Angst is op te vatten als een vorm van (ontologische) appreciatie (187:Befindlichkeit). Voor de appreciatie daarvan ben je dan toegankelijk als je als erzijn in je oneigenlijk leven angstig uitwijkt voor die appreciatie van het omwille-waarvan, het primaire waartoe, de mogelijkheid überhaupt. Maar daardoor, in dat uitwijken in angst, besef je opeens wél dat je veel méér bent dan slechts ingevulde levensmogelijkheden met hun ‘standaard-normativiteit’, omdat die immers eindig zijn. En dan ga je uiteindelijk toch de confrontatie aan. Dan trotseer je moedig de angst voor de openheid, voor het primair waartoe, voor de mogelijkheid überhaupt, voor het niets, en stel je je de vraag: “Wil ik vrij zijn of niet vrij zijn? Nee, ik moét vrij zijn! Punt uit!”. En dan kan je de openheid van het bestaan aan, zoals die openheid zich aan je vertoont, laat je die openheid gebeuren (Gelassenheit). Zo wordt je toegankelijk, vrij-voor (188: Freisein für) de mogelijkheid überhaupt. En raak je opeens betrokken op eigen kunnen zijn, omdat je de confrontatie met kunnen zijn moedig doorstaat. Je vlucht dan dus niet langer naar de wereld toe, naar het vertrouwde men, naar het oneigenlijke eindige. Maar ontsluit jezelf, individualiseert jezelf. En zo wordt je dus gewezen op je eigen kunnen-zijn.

Angst wijst dus enerzijds op een geworpen zijn, ( 135: Geworfenheit) het ingevuld zijn (oneigenlijk, verleden), en anderzijds op ontwerpend zijn, (145: Entwurf) op de mogelijkheid van kunnen-zijn, vrij-zijn.

De dood en het vooruitlopen de mogelijkheid in

Zolang erzijn is, verhoudt het zich tot kunnen zijn. Oftewel: zolang het leven nog duurt is er van alles mogelijk. Erzijn is dus voortdurend onafgesloten, er staat nog altijd iets uit. ‘Nog niet’ is alles realiteit geworden wat realiteit zou kunnen worden. Dat ‘nog niet zijn’ kenmerkt het erzijn en geeft aan dat er altijd nog iets uitstaat,- er is sprake van kunnen zijn, maar voorlopig blijft realiteit uit. Dit nog onafgesloten en onvolledig zijn van de zaak, noemt Heidegger uit staan (236:Ausstand). Dat impliceert dat het erzijn pas volledigheid heeft bereikt als het aan zijn einde komt, dus in de dood. De dood dan als een mogelijkheid te zijn van het erzijn en als dat aan zijn einde komen van erzijn dat erzijn als zodanig dan tot één geheel maakt. Die mogelijkheid is een hoogstpersoonlijke mogelijkheid. Je hoeft dus niet te gaan kijken hoe je je verhoudt tot de dood van anderen of zo.

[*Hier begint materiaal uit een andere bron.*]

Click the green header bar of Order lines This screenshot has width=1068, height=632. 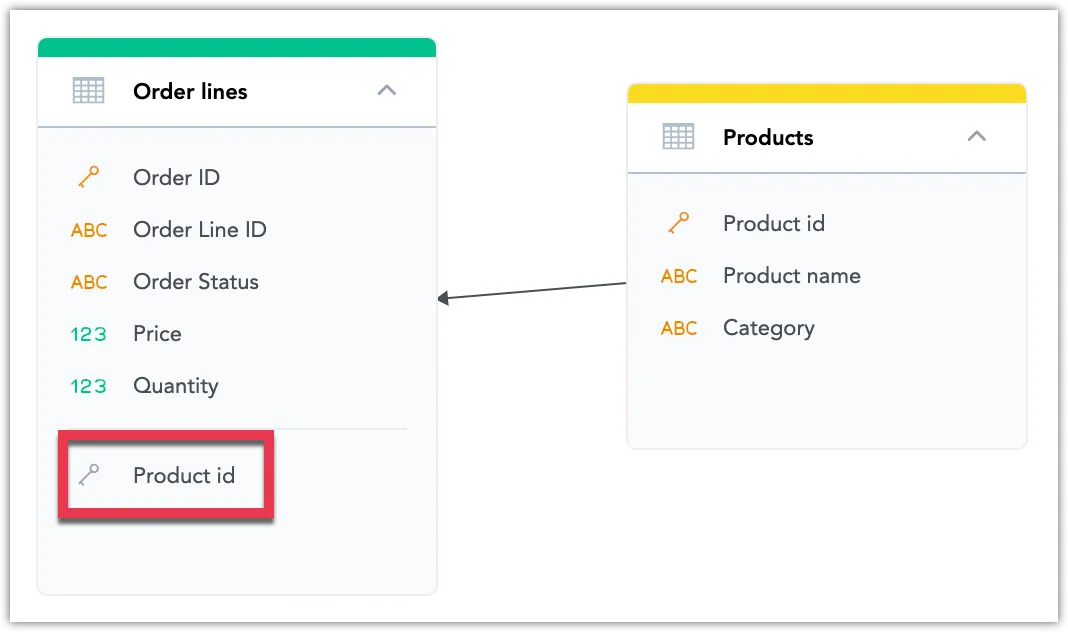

Dat onafgesloten, onvolledig zijn van erzijn komt dus met de dood aan zijn einde. Het gaat hier, als gezegd, om een ‘nog niet’. Heidegger vraagt zich vervolgens af of dit nog niet wel als een nog uitstaan (Ausstand) moet worden geïnterpreteerd. Dat blijkt niet het geval te zijn: het ‘nog niet’ is geen nog uitstaan. Wat duidelijk moet worden is wat voor soort eindigen in aanmerking komt nu we het over het zijn van erzijn hebben. In plaats van lineair-temporeel (verleden-heden-toekomst) te denken aan een erzijn dat aan het einde van die tijdslijn aan zijn einde komt, sterft, is een andere insteek zinvol. “Zoals het erzijn constant, zolang het is, reeds zijn nog niet is, zo is het erzijn ook altijd reeds zijn einde”, aldus Heidegger(245). In plaats van een ten einde zijn van het erzijn aan te duiden, duidt de dood een zijn ten einde (245: Sein zum Ende) van het erzijn aan. Dit zich verhouden tot je dood veronderstelt dat het nog helemaal niet is afgelopen!

(16)

16 Dat je verhouden tot de dood (Sein zum Ende) is een confrontatie met een mogelijkheid (261: Möglichkeit) die typerend is voor het zijn van erzijn: het bij uitstek persoonlijke kunnen zijn. Die confrontatie met dat bij uitstek persoonlijk kunnen zijn, met die mogelijkheid überhaupt, zagen we hiervoor al bij de angst die het erzijn ook confronteert met het zijn tot het bij uitstek persoonlijk kunnen zijn. Wat daar dan met de dood bij komt, zit hem niet zozeer in die confrontatie met kunnen zijn, als wel in de áárd van de confrontatie daarmee: de confrontatie met het kunnen zijn heeft hier het karakter van een opkomst zijn van dat kunnen zijn.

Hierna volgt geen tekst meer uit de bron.